# [Task brief]
Give the number of lines in the data that hold the string "Select". Nothing else is needed.

# [Record excerpts]
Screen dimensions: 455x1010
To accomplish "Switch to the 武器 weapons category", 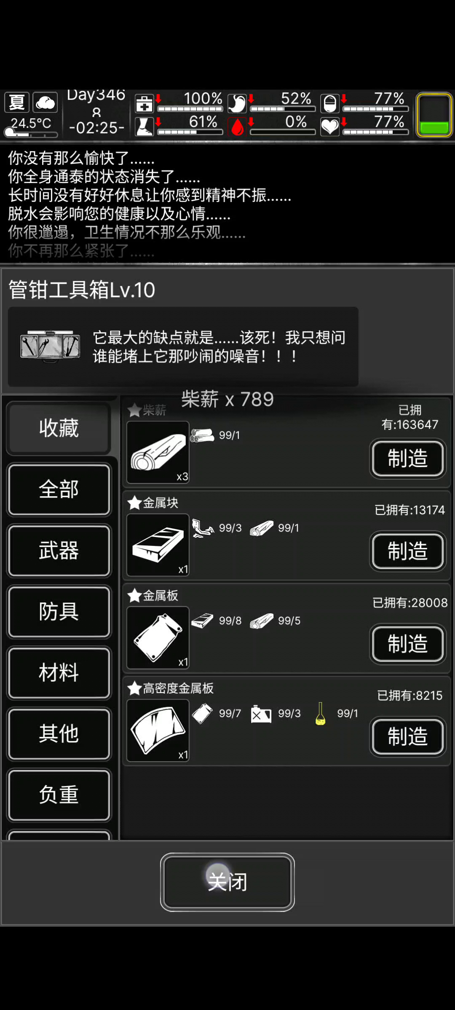I will point(59,550).
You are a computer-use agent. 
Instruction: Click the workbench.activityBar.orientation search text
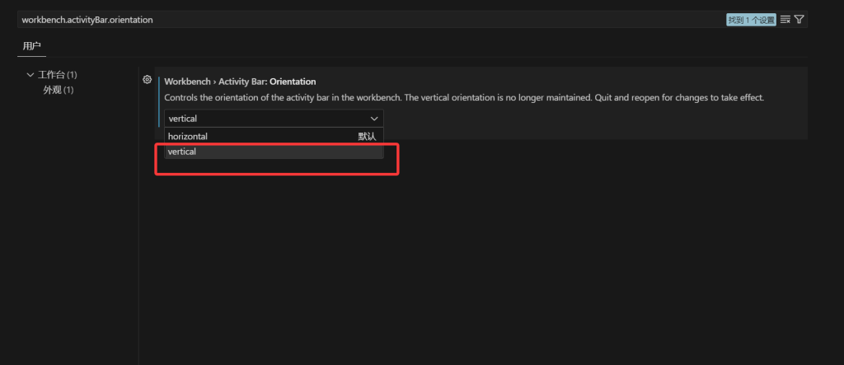click(87, 19)
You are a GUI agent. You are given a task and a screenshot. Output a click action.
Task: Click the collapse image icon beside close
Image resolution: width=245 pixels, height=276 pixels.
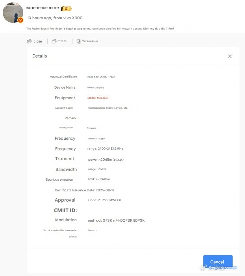click(29, 41)
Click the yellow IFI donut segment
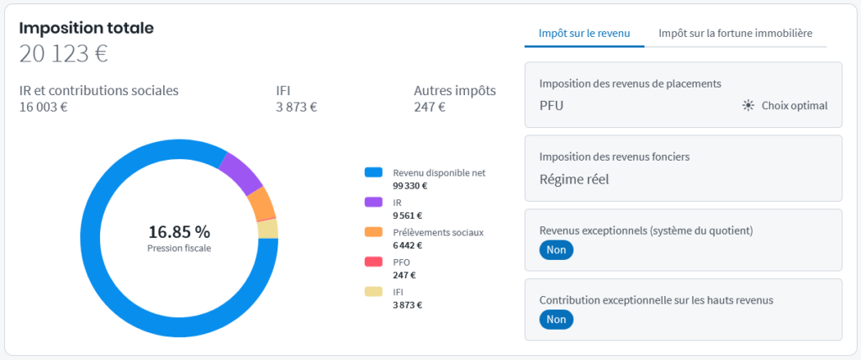 [268, 229]
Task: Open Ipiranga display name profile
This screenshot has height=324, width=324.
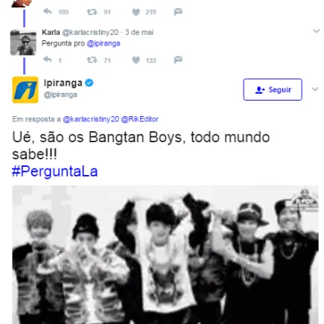Action: tap(63, 83)
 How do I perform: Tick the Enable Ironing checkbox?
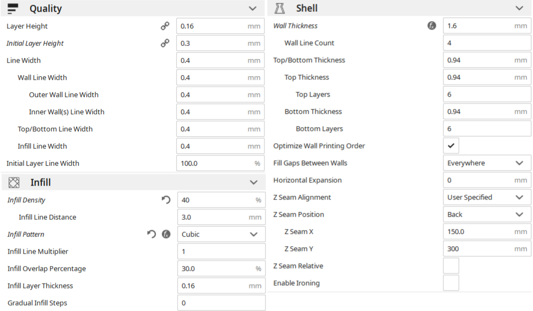click(x=451, y=283)
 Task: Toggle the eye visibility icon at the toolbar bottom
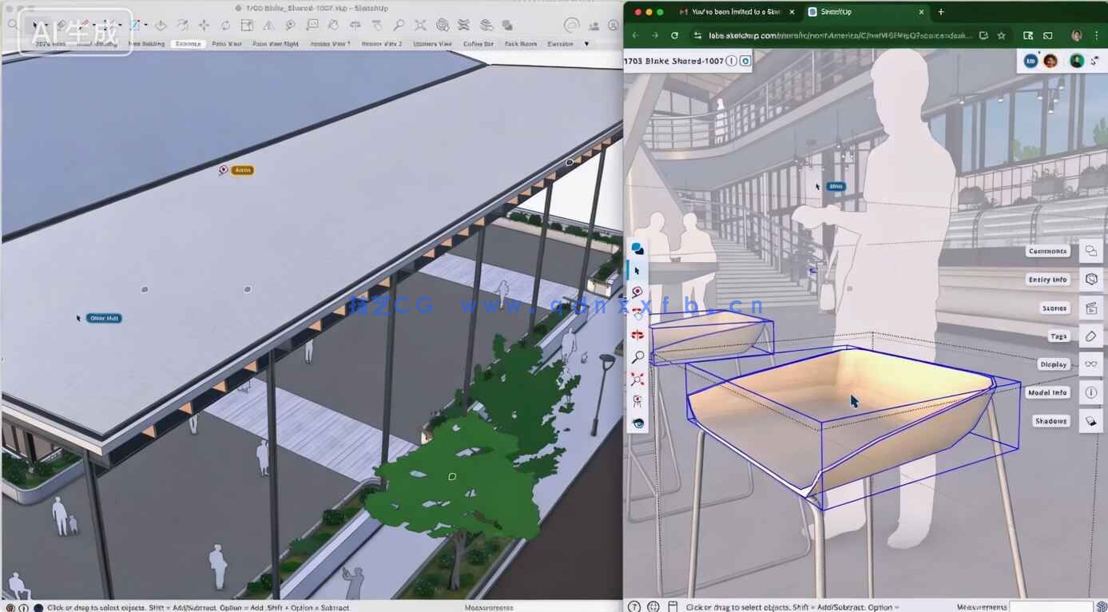coord(637,423)
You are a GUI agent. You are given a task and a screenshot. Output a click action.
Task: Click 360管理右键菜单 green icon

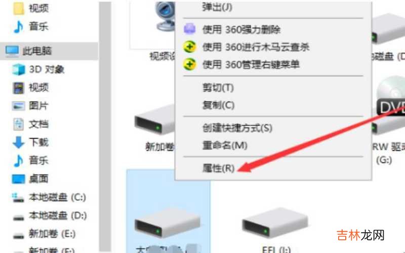189,64
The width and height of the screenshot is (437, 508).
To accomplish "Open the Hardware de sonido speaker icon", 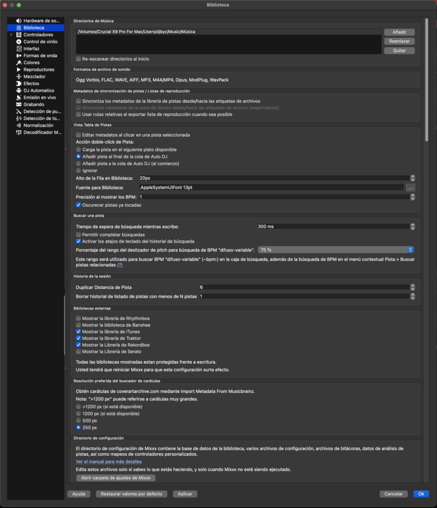I will [19, 21].
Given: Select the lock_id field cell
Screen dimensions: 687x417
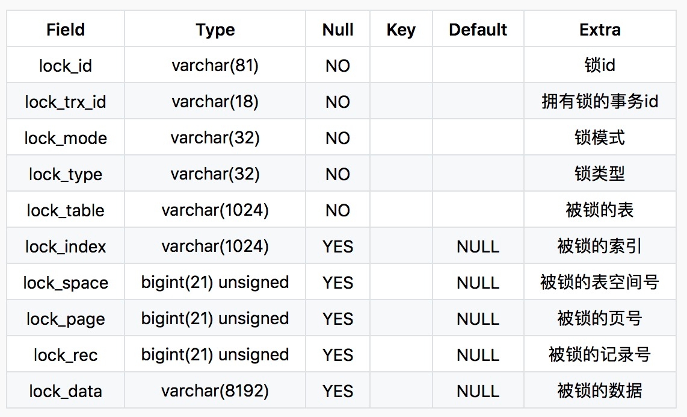Looking at the screenshot, I should [66, 66].
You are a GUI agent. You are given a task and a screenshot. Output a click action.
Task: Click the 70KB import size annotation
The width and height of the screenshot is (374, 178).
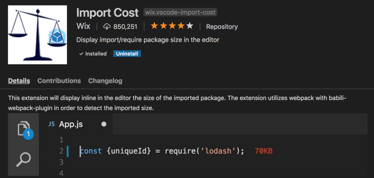tap(264, 151)
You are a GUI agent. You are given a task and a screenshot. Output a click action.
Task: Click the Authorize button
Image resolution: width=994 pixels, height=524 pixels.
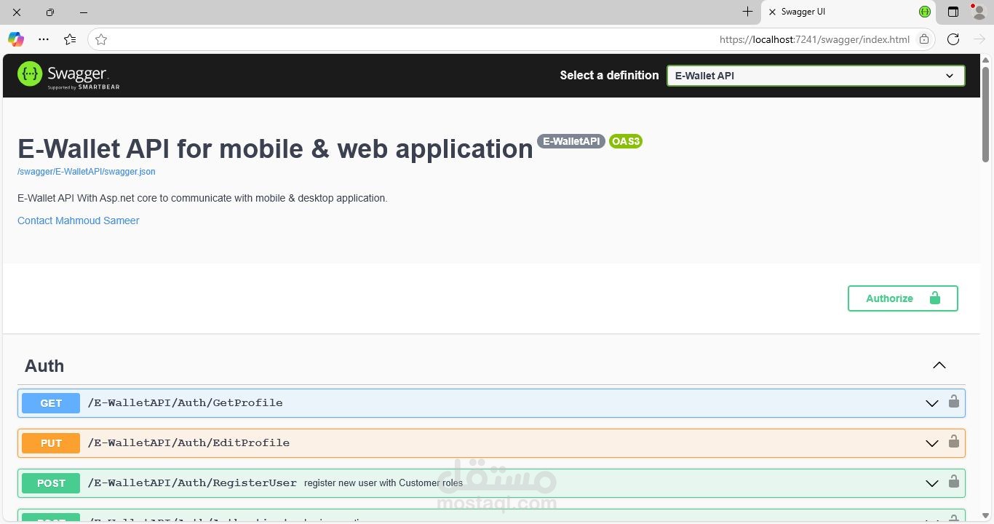[889, 298]
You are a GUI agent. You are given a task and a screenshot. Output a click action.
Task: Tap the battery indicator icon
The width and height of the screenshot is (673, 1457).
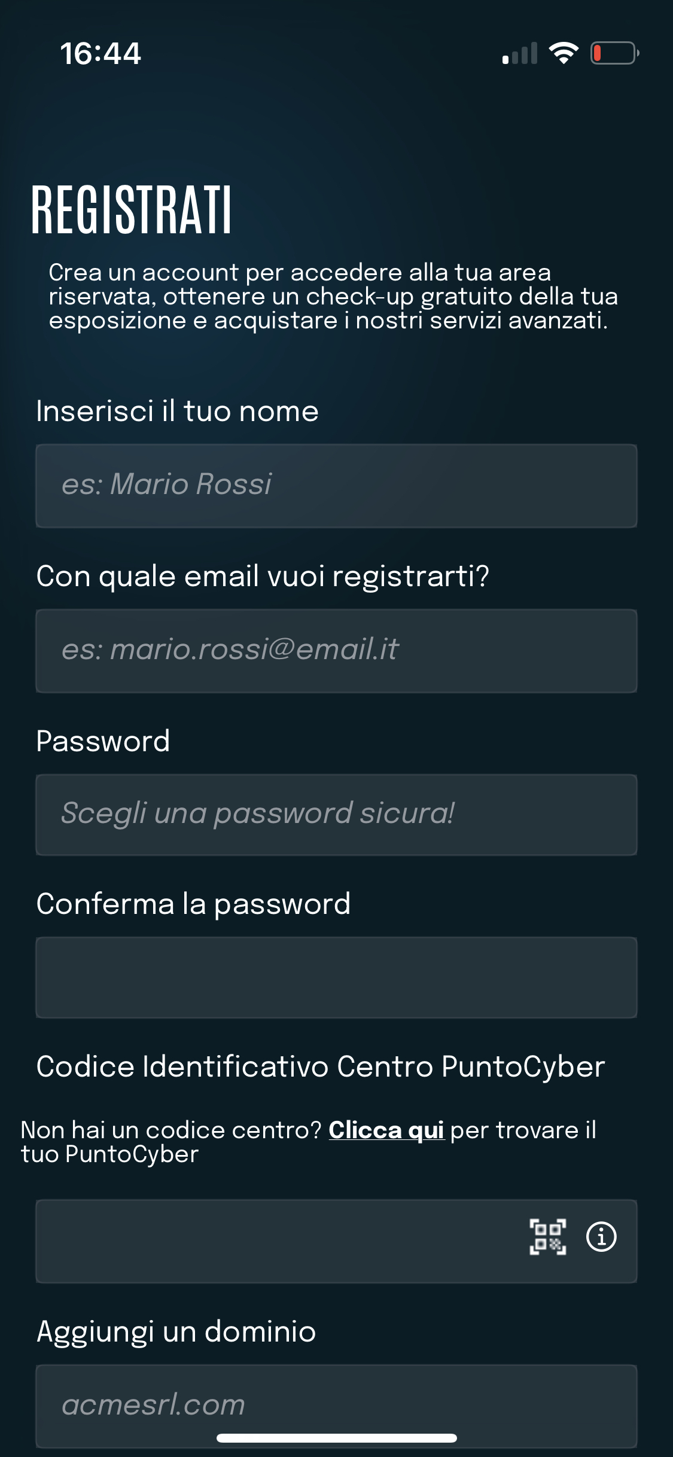click(x=614, y=53)
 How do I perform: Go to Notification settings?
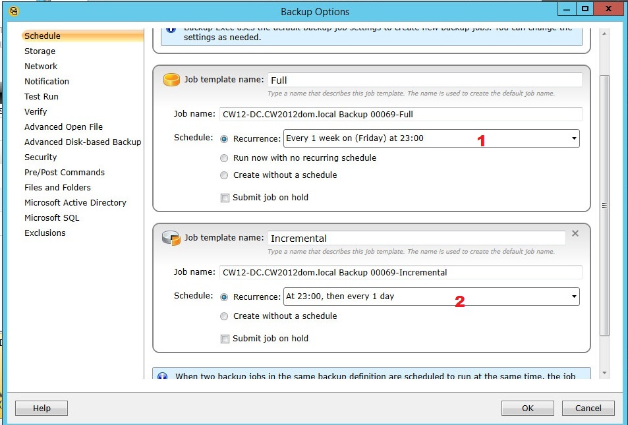point(46,82)
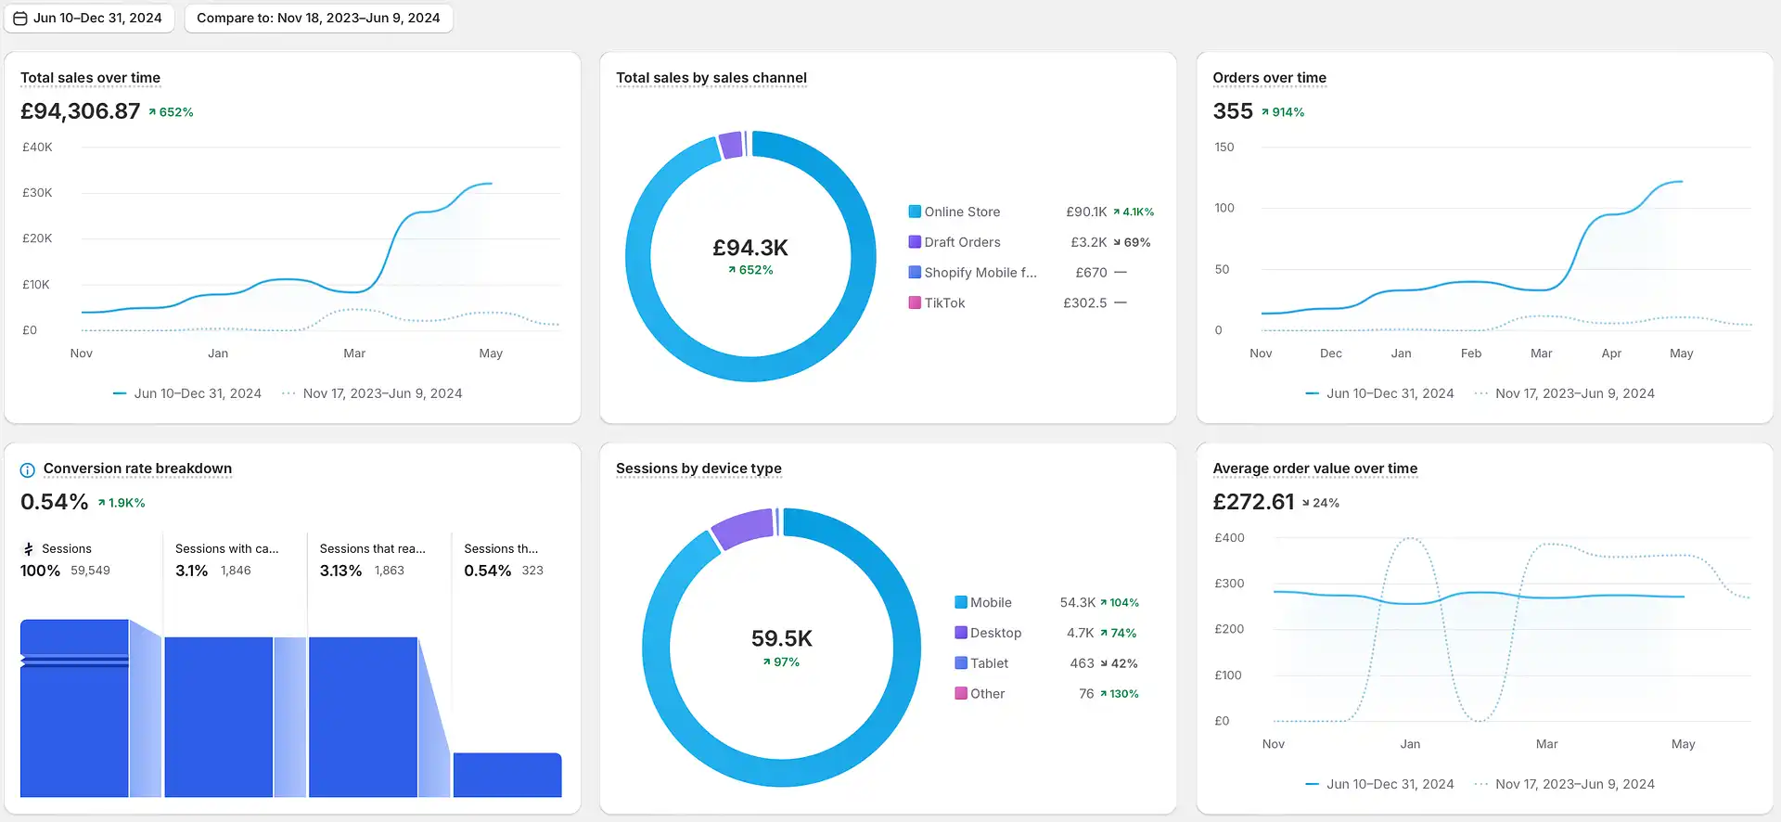The width and height of the screenshot is (1781, 822).
Task: Click the 24% down-arrow indicator beside £272.61
Action: tap(1320, 503)
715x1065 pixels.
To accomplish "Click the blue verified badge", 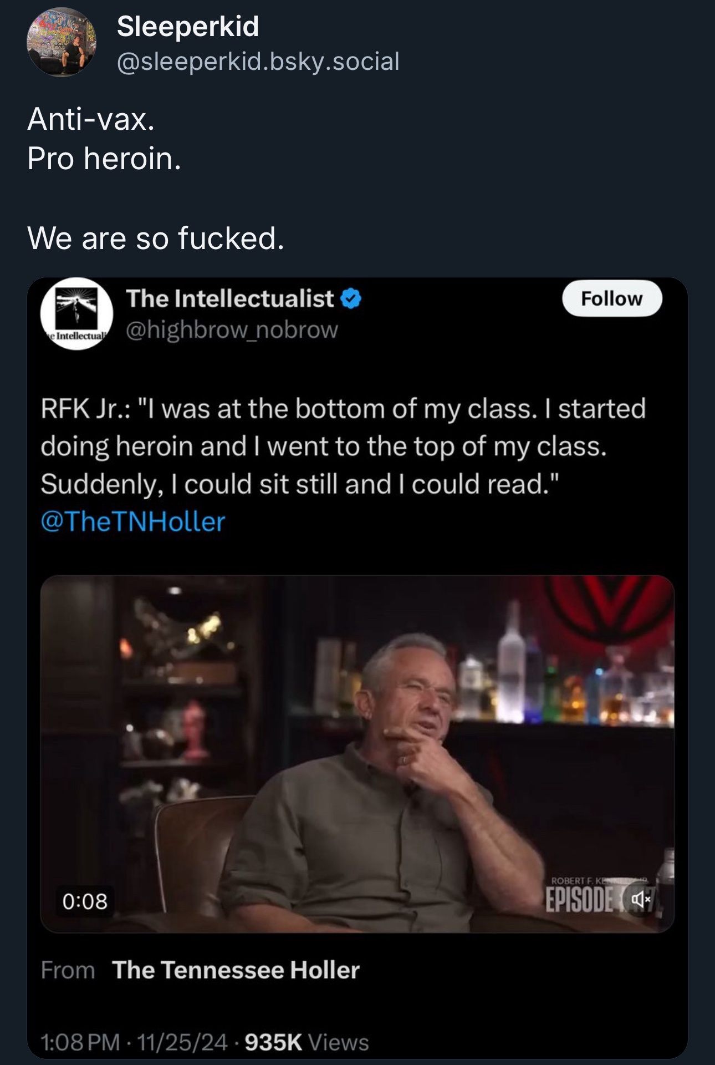I will click(350, 299).
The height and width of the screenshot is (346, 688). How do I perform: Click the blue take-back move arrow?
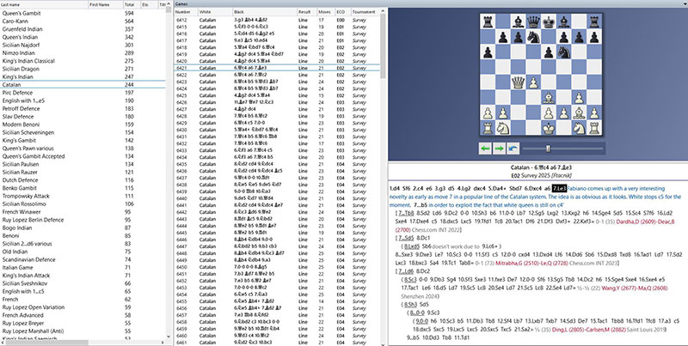pos(513,148)
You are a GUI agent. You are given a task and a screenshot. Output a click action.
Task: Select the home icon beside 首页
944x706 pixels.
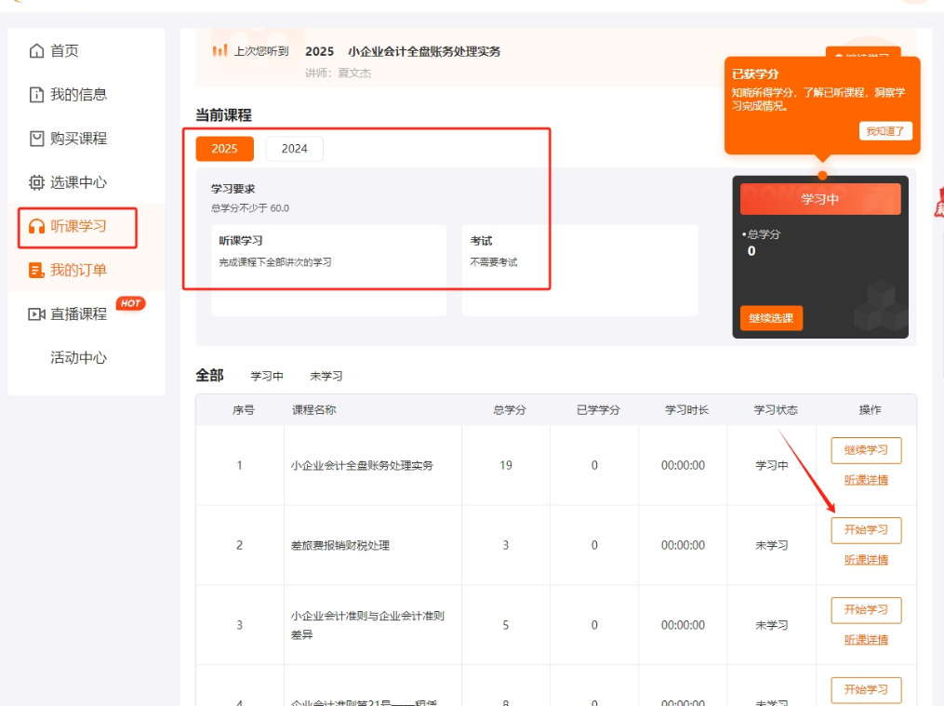34,51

# [Task output]
2